On considérait l’animal pour ce qu’il valait, ce qu’il procurait comme ressource, comme force de travail. Les espèces domestiques, qui souvent résidaient dans le même espace que l’homme, alentour de la maison, place, cave, étaient tenu à distance par des conduites, des gestes qui marquaient la séparation et la hiérarchie.

  L’enfant ou le chasseur entretenait avec le chien une relation de compagnonnage que cependant il convenait pour l’adulte de recouvrir pudiquement de signe de rudesse. Et cette relation particulière ne constituait pas le model sur lequel était réalisé le rapport banal et normal du genre animal.

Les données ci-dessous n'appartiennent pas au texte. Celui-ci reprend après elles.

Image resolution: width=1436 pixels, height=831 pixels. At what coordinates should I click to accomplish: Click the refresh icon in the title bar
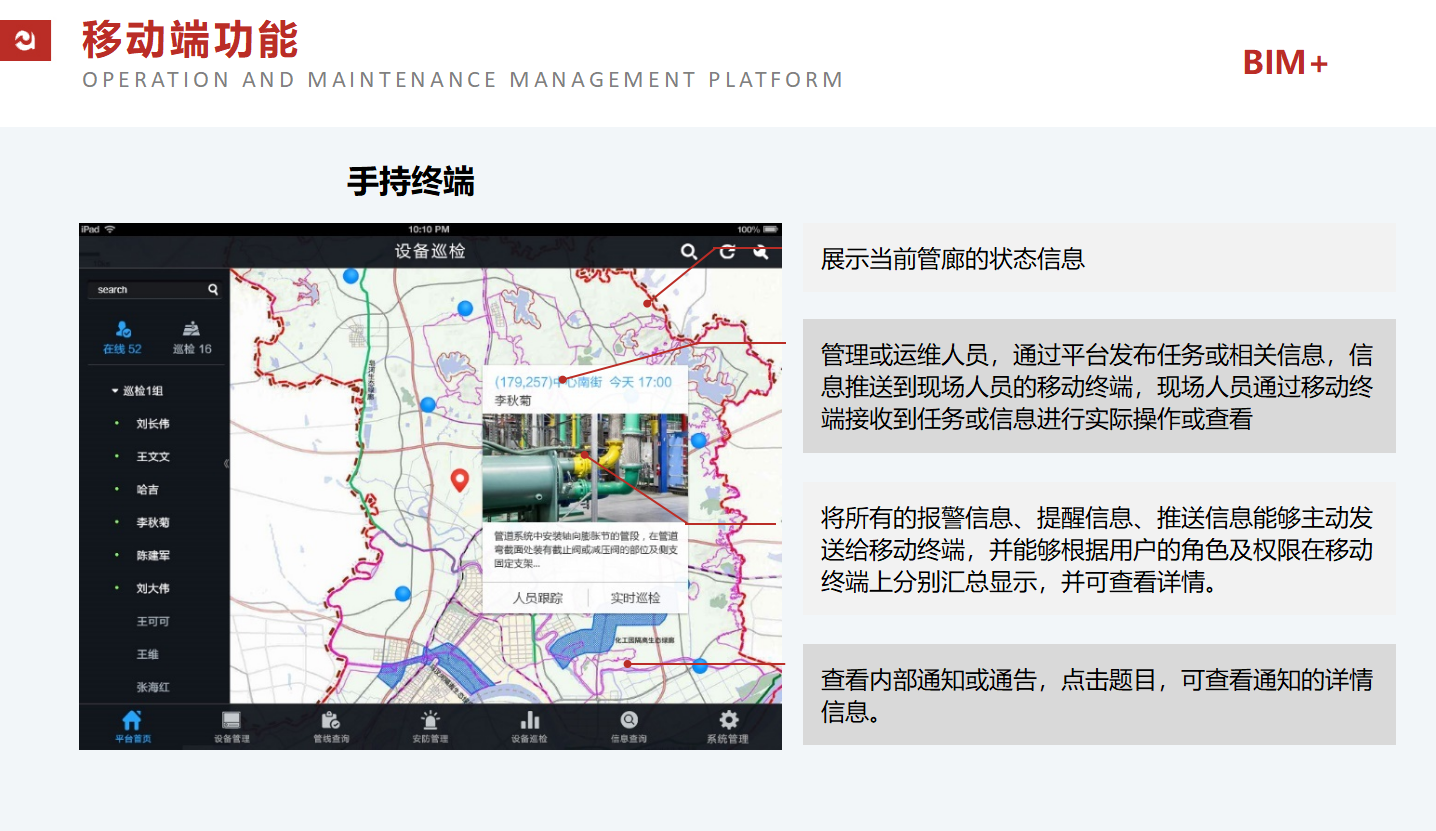coord(727,252)
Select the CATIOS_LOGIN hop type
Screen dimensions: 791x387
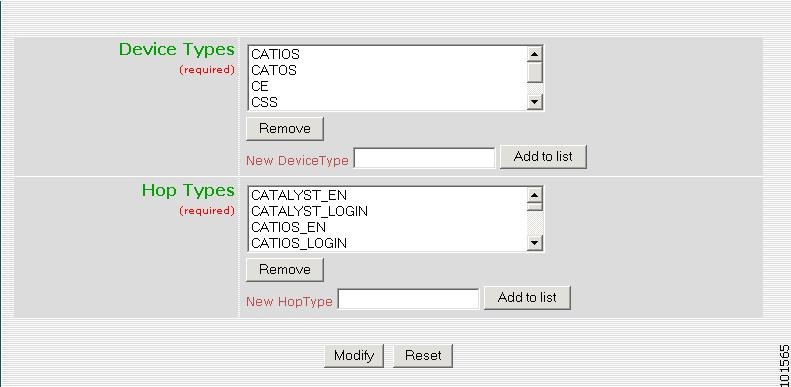click(x=387, y=243)
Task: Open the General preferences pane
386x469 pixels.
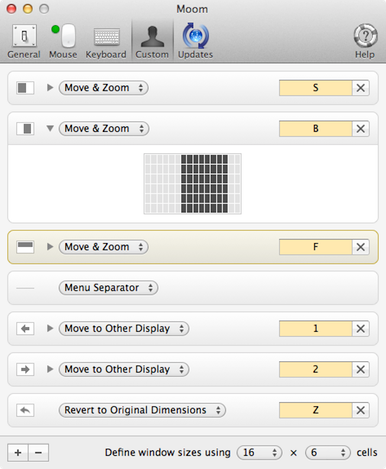Action: click(24, 41)
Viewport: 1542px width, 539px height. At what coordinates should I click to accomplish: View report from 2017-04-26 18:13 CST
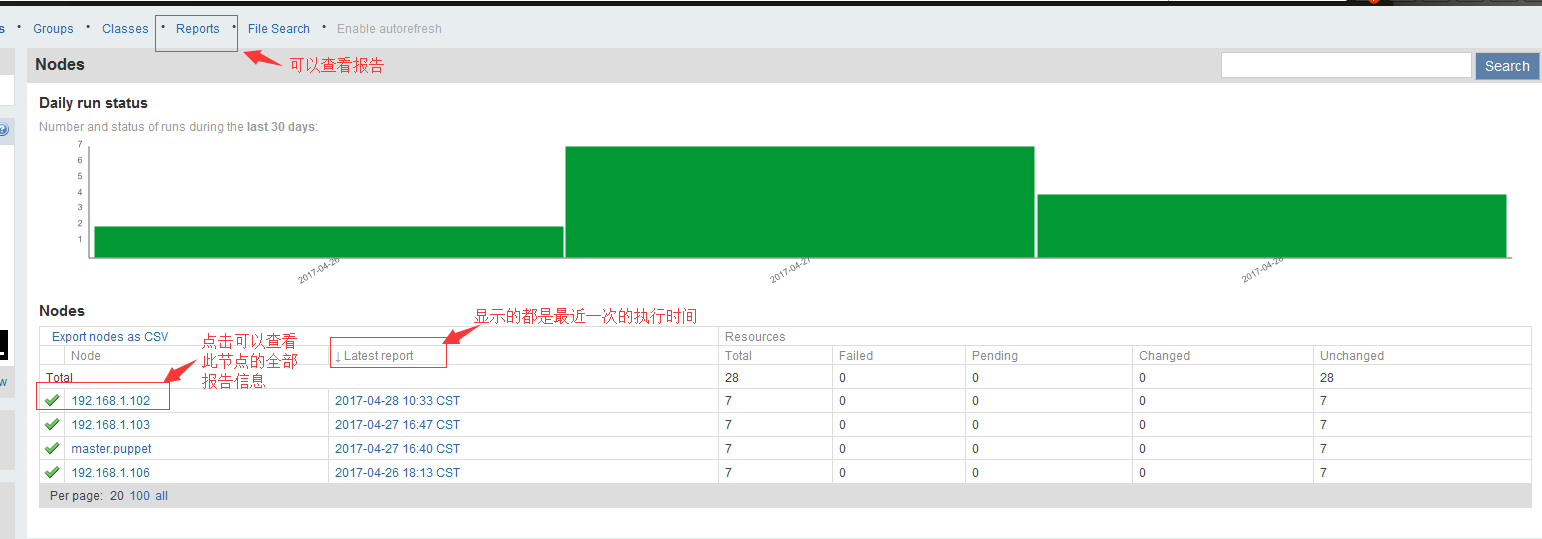click(x=397, y=473)
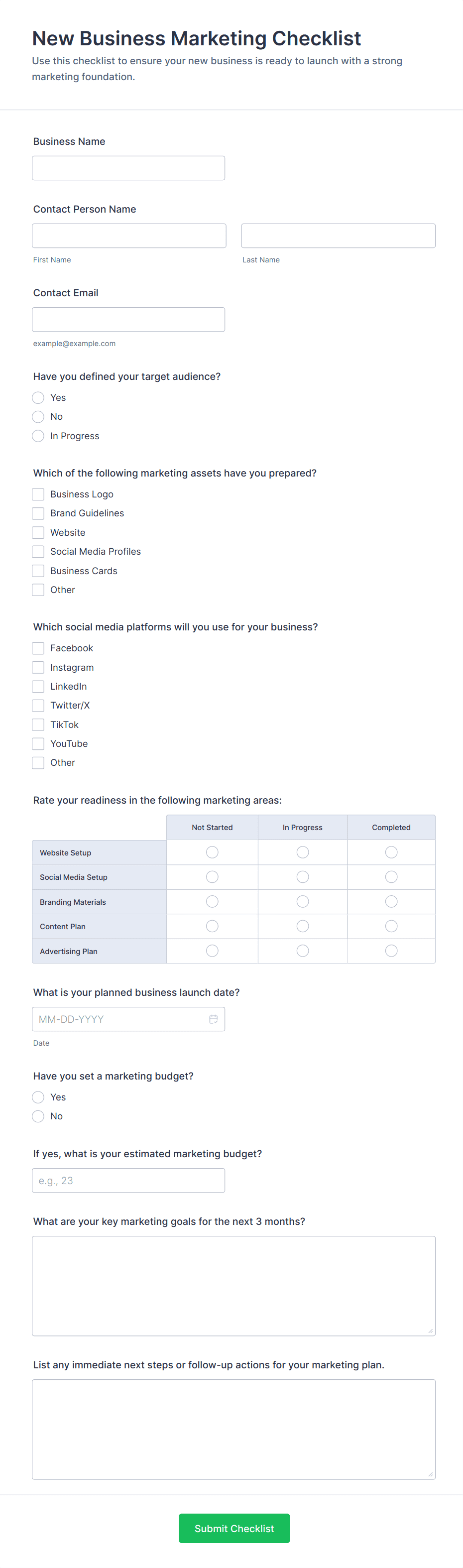Click the Submit Checklist button
The image size is (463, 1568).
[x=234, y=1529]
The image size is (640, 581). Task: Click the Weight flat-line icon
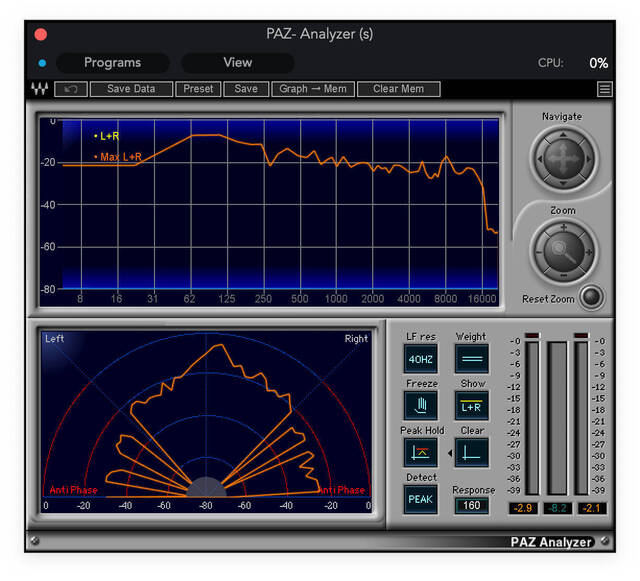coord(471,358)

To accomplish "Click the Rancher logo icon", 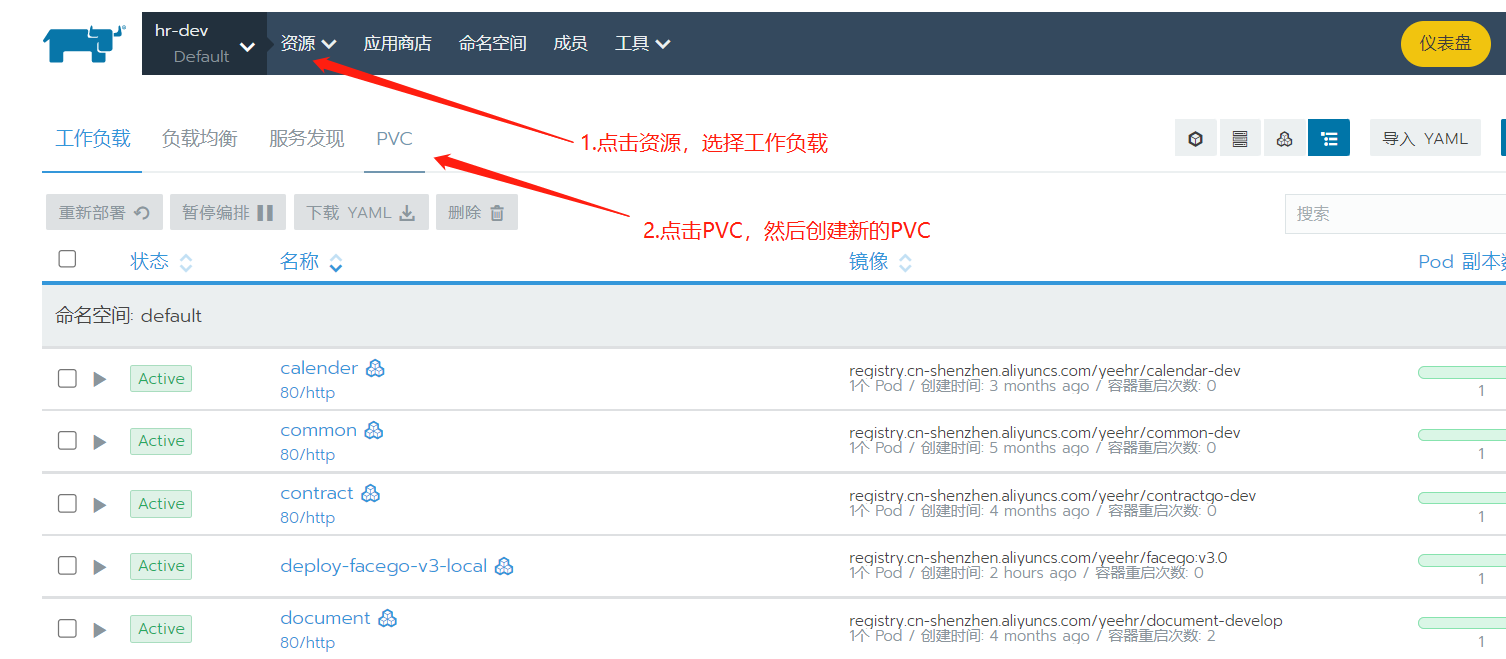I will pyautogui.click(x=84, y=44).
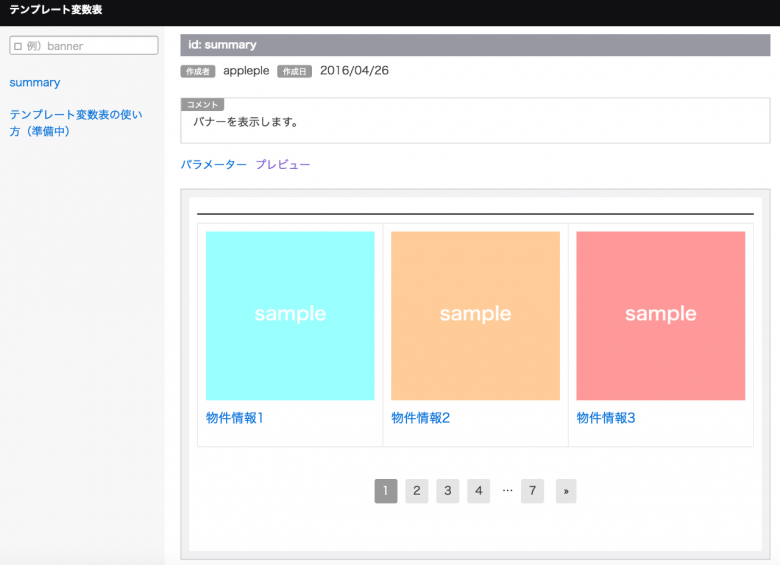
Task: Go to page 2 in pagination
Action: [417, 491]
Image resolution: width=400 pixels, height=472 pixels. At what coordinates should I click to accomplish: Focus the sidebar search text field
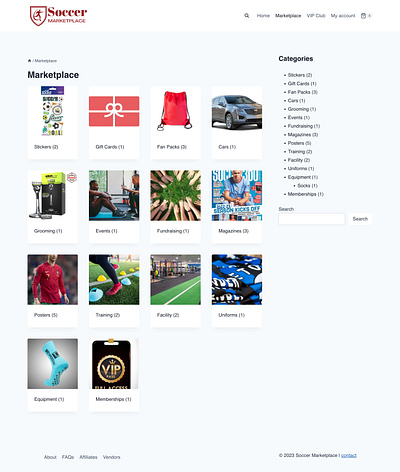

  On tue aujourd’hui d’avantage d’animaux qu’autrefois, pourtant, cette réalité de la domination et de la mort n’existe plus dans le rapport à l’animal tel qu’il est représenté par le sens commun. Le model paysan fondé sur un principe de séparation anthropologique entre genres, laisse place à un model « civilisé » qui fait de l’animal un compagnon, un ami, un égal de l’homme. L’une des conditions d’élaboration et d’imposition de ce model est le rejet hors société des lieux où s’exerce la violence de l’homme au dépend des bêtes. Hors de vue,

hors discours, la mort socialement nécessaire de l’animal est expulsée du champ du rapport social au genre, et c’est dans l’ignorance résultant de ce travail que peut exister le discours d’opposition aux formes secondaires mais spectaculaires de la domination de l’animal. Car ce qui est en cause dans le discours des protecteurs, ce n’est pas l’exploitation et la mort des bêtes, c’est sa vision, plus encore, son spectacle, et s’est aussi qu’elle puisse procurer du plaisir. La mort donnée par la chasse est de l’ordre du plaisir, du rituel ; de la production de sens. Celle des abattoirs est silencieuse : confié à la rationalité scientifique, elle disparaît sans laisser de sens.

  L’abolition de la frontière entre genres produit l’indifférenciation. Les animaux de compagnie sont bien souvent des membres à part entière de la famille. Ils forment une nouvelle catégorie du genre humain et ceux qui ne peuvent rentrer chez l’homme sont renvoyés à un monde naturel, idéalisé, placé sous la protection éclairée des meilleurs d’entre les humains. D’ailleurs la qualité d’homme doit se prouver dans la relation à l’animal.

Celui qui n’aime pas les bêtes n’aime pas les hommes, affirme le protecteur. L’animal est représenté comme un être sans défense, à la merci de la puissance destructrice de l’homme.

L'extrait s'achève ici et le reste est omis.